Wild Card of Musical Chairs
The on-again, off-again rumor that White House Chief of Staff Andrew Card is moving to be secretary of the treasury to replace John Snow appears to be on again. The timing, though, seems somewhat odd, what with the priority now on Katrina recovery efforts -- both actual and political.
Card, after all, is likely the most experienced person inside the administration on these matters. Loop Fans will recall that he was point man during Bush I for the much-criticized Hurricane Andrew relief operation in 1992, an effort some believe helped give the nation the Clinton era.
The question the last time the rumor bounced around was who would replace Card, with the oddsmakers suggesting either Office of Management and Budget chief Josh Bolten or Deputy Chief of Staff Karl Rove. Problem then was said to be a need to await resolution of the investigation into Rove's role in the Valerie Plame leak to the press. That investigation is supposed to be concluded next month.
Speaking of the Katrina relief effort, FEMA Director Michael Brown, had this to say to the Senate Appropriations Subcommittee on Homeland Security just six months ago: "Our nation is prepared, as never before, to deal quickly and capably with the consequences of disasters and other domestic incidents."
Brown, formerly FEMA general counsel and a longtime head of the International Arabian Horse Association, is under vicious, even bipartisan, attack for being in over his head. He's being blamed for all manner of miscues -- our favorite was for the plane Tuesday with New Orleans evacuees that landed in Charleston, W.Va., instead of Charleston, S.C.
Will Spin for Food
FEMA, realizing the need to shore up its public image, has issued a call for help on the spin front. Butch Kinerney of the FEMA headquarters public affairs office has asked flacks at agencies around the country for help, "especially folks with emergency management backgrounds who can travel quickly to DC and/or to affected areas."
Right now, "FEMA will pay for all of your transportation and lodging, but we can't pay your salary," Kinerney said in his e-mail, adding that perhaps "your agency [might be] willing to donate your time and pay your salary."

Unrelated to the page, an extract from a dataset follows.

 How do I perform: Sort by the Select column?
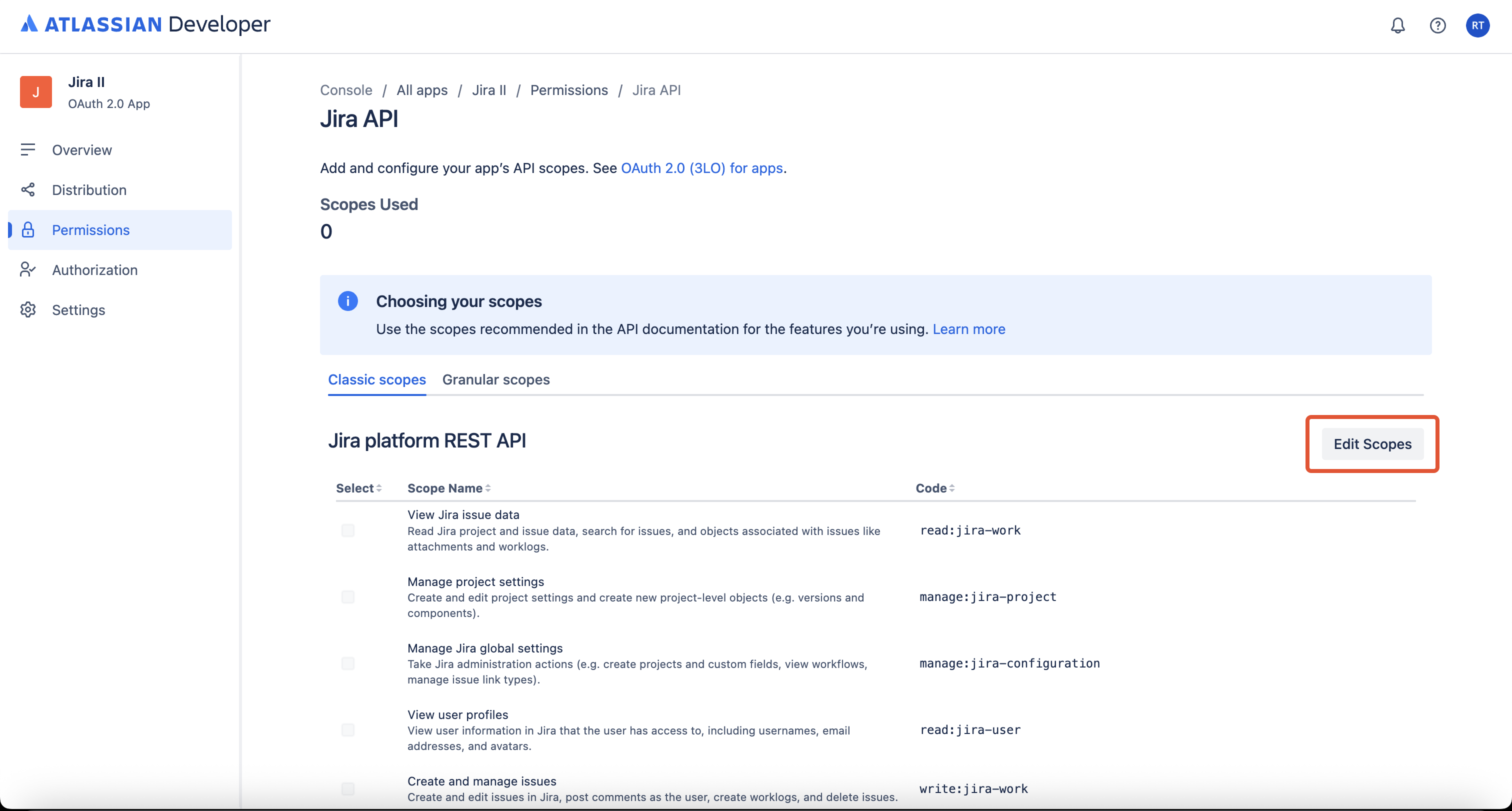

Your options, he said, would be to "work in relatively comfy FEMA headquarters and stay in a hotel. Or you can sleep in a tent and work out of the trunk of a car in the most stricken areas."
Blame Game With Dollar Signs
The predictable political warfare over the Katrina recovery kicked into high gear this week, though the battle lines were a bit obscure.
Senate Minority Leader Harry Reid (D-Nev.) apparently issued the first salvo Tuesday when he opined that the costs for government relief efforts might go as high as $150 billion.
House Majority Leader Tom DeLay (R-Tex.), perhaps seeing this as a thinly veiled attack against further estate tax cuts, blasted Reid's math and accused him of playing politics. Asked about Reid's comment, DeLay said: "I don't think anybody knows, and anybody trying to know is just playing political games."
But then Senate Budget Committee Chairman Judd Gregg (R-N.H.) weighed in and upped the ante, saying the bill might be as high as $200 billion. So maybe it's a bipartisan political game?